Twenty years on from its original release - which the history books tell us was on vinyl only for the first week, believe it or not - In Utero is still an album that inflames and divides opinion.

If 1991 was the Year that Punk Rock Broke then 1993 was the year when the fight between the independent and corporate factions of the music industry intensified.

For those fans who had followed the band from their early Sub Pop releases and their debut album Bleach, who had twitched uncomfortably as Nevermind became a runway success, In Utero was an album they welcomed with open arms. For others, it was too abrasive and they turned their attention to the likes of Pearl Jam and Stone Temple Pilots.
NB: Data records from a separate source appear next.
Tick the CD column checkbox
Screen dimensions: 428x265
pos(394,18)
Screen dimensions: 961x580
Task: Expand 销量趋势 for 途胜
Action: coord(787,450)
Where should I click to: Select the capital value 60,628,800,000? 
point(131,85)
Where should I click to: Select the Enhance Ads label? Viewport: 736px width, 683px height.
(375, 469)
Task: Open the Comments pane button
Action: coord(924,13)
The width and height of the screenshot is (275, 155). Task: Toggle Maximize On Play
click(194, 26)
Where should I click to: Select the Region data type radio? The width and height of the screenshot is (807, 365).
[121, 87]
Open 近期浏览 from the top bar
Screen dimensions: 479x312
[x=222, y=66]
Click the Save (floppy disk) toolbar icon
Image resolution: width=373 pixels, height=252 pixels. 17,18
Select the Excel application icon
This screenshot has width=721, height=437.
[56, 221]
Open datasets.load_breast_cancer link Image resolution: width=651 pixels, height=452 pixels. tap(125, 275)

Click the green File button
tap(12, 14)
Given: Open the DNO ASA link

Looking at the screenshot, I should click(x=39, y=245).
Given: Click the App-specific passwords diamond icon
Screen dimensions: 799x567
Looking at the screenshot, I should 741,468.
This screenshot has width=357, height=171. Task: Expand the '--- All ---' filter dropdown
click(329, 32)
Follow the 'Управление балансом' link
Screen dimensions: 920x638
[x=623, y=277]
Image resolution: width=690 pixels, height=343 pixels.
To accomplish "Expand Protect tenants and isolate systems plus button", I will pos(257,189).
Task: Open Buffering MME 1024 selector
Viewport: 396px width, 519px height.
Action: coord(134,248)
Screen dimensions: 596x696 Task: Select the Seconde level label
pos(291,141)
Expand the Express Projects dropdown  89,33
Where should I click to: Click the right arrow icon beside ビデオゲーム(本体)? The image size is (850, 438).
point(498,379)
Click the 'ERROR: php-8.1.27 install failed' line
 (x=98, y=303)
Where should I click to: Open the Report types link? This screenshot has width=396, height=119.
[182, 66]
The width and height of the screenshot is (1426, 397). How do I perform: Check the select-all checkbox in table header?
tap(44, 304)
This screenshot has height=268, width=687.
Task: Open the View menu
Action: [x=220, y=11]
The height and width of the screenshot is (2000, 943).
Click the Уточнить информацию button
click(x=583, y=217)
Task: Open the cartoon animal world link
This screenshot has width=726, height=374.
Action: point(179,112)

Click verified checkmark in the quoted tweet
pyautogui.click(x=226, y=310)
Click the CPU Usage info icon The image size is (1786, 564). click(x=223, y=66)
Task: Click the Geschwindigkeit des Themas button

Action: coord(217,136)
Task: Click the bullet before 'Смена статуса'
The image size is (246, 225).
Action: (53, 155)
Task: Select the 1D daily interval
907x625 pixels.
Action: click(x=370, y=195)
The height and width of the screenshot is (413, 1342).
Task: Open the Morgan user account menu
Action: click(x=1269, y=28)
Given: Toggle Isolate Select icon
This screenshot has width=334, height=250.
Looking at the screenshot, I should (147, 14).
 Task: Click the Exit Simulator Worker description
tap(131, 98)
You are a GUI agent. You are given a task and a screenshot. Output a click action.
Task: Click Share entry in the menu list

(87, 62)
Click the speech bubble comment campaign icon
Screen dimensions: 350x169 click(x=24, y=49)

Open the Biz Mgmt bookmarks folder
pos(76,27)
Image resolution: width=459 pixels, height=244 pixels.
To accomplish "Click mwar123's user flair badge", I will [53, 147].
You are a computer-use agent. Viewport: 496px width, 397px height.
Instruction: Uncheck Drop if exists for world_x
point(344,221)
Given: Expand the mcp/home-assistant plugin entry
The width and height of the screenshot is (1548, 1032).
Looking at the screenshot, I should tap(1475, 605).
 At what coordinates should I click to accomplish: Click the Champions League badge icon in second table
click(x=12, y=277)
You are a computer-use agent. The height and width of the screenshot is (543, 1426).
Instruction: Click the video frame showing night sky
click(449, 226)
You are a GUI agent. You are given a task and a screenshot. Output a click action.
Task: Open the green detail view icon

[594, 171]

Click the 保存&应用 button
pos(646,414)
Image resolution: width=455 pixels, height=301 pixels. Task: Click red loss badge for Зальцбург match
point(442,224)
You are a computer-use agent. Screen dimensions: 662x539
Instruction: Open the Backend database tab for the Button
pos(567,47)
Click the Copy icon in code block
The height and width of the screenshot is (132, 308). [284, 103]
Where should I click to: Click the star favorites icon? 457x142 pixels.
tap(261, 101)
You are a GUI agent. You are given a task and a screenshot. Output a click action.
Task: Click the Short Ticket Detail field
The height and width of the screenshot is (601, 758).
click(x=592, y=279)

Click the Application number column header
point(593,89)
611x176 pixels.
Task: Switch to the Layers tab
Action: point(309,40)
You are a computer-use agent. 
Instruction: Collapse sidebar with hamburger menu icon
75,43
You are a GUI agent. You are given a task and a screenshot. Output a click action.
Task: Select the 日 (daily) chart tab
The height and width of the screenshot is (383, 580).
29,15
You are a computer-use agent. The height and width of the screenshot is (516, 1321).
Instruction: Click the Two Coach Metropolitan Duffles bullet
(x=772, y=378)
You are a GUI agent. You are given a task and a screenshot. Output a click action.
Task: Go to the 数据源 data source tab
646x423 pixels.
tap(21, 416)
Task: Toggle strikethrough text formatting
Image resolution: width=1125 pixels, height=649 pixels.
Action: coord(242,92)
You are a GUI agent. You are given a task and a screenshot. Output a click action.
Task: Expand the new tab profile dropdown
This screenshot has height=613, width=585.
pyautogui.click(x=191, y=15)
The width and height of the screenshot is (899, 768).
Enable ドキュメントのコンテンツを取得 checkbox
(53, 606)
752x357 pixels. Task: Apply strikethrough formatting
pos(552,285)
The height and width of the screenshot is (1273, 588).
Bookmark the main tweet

Rumours quickly spread that the first mixes of the album were too rough for the record company, and favoured producer Scott Litt was brought in to knock off some of the more troublesome edges present on Albini's original recordings. I remember being surprised at the time that the album wasn't the bleak, nasty collection of songs that many had expected. Yes, it is edgy and abrasive but both the remaster and the remix are still very listenable and not that extreme. Whilst Milk It and Radio Friendly Unit Shifter sit well with underground contemporaries like the Jesus Lizard and Bitch Magnet, 'Dumb' could be a Beatles out-take.

These new editions include the original 1993 Albini mixes of the first two singles - Heart Shaped Box has some arresting and abrasive guitar, and All Apologies has more space in it than radio stations might expect. These were remixed at the time by Scott Litt, and listening now, it is difficult to see why they needed that.

Even though it is shot through with lyrical images of death and disease, these all work within the context of the songs. Heart Shaped Box has the memorable refrain "I wish I could eat your cancer when you turn black" yet people found themselves singing along. The title Rape Me must have caused some record company people sleepless nights, especially when they listened and discovered it was a song built from the same infectious template as Smells Like Teen Spirit.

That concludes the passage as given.